The vehicle, which according to the indictment had passed a review in July 2018 in Arauca (border with Venezuela), exploded as part of a ceremony to promote officers and cadets after having broken out violently.
"I felt as if the sky had fallen into the head, it was a big explosion, and when I came out it was a big smoke," said Rocío Vargas, a local resident.
According to police reports, an anti-explosive dog has detected the charge. Once discovered, Rojas accelerated and invested an agent. Three uniforms were behind the vehicle exploded a few seconds later.
It is the worst act of terror in the Colombian capital since February 2003, when the FARC party rebels detonated a car bomb in the El Nogal club. Thirty-six people died and dozens were injured.
– Notice in the country –
On the day after the attack, President Duque said in a message to the nation that he ordered "to strengthen border controls and the entry and exit of cities".
"In addition, I asked to prioritize all investigations (…) to identify the intellectual authors of this terrorist attack and its accomplices," he said.
Duque, which took office last August, strengthened its anti-drug policy after inheriting a record number of illegal crops and cocaine production in 2017.
At the same time, he set the conditions for reactivating the peace dialogues with the National Liberation Army (ELN), the last guerrilla recognized in Colombia. No group attributed this attack at the time.
In addition to ELN, which has previously recognized explosive attacks against the police, paramilitary drug gangs and FARC dissidents are fighting for territorial control amid a spiral of selective violence against social leaders leaving 438 deaths from January 2016.
A year ago, the police were also the target of a bomb attack inside a police station in the Caribbean city of Barranquilla. Six in uniform were killed and 40 wounded. Days later, ELN, whose peace delegation is in Havana, was rewarded with action.

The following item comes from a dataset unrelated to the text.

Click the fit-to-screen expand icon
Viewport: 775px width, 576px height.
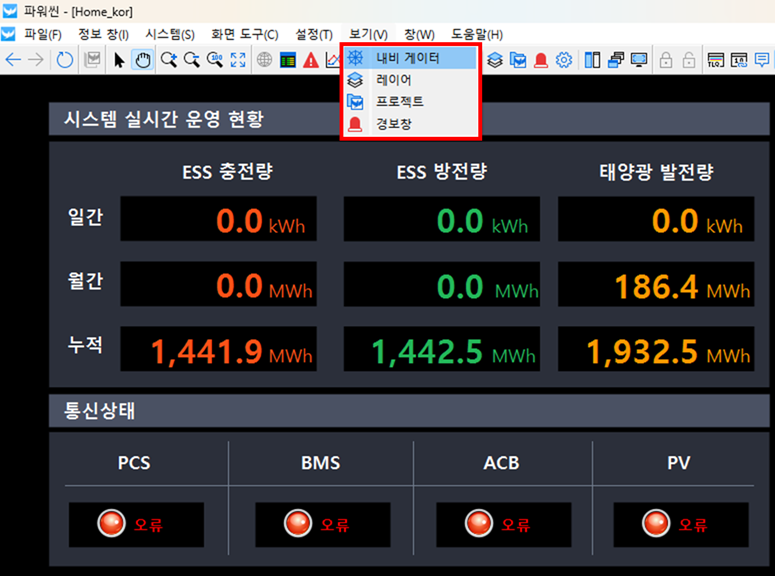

– International solidarity –
On the eve of Thursday's attack a new group of aspiring officers had entered the school. Others, like Jonathan Oviedo, have resumed their lessons.
"My brother Jonathan, who is a cadet, managed to talk to us and told us he was injured, then a lieutenant went to the phone and the communication was interrupted," said Carol Oviedo.
Meanwhile, Duque has called for Colombian collaboration to "dismantle the criminal structure" that carried out the attack, although he was careful to mention a specific organization.
From the United Nations office in Colombia to the United States, through the government of Venezuela – with which Bogotá has frozen relations – and the FARC have condemned the act and expressed solidarity.
With about eight million inhabitants, Bogotá has been shaken by sporadic acts of terrorism in 2017. In February of that year, ELN claimed responsibility for an attack on a police patrol that left a soldier in uniform and some seriously injured in the neighborhood of La Macarena. .
That same year, an attack in a mall left three dead and several wounded. The authorities have accused the event of the People's Revolutionary Movement (MRP), a small group of left-wing extremists.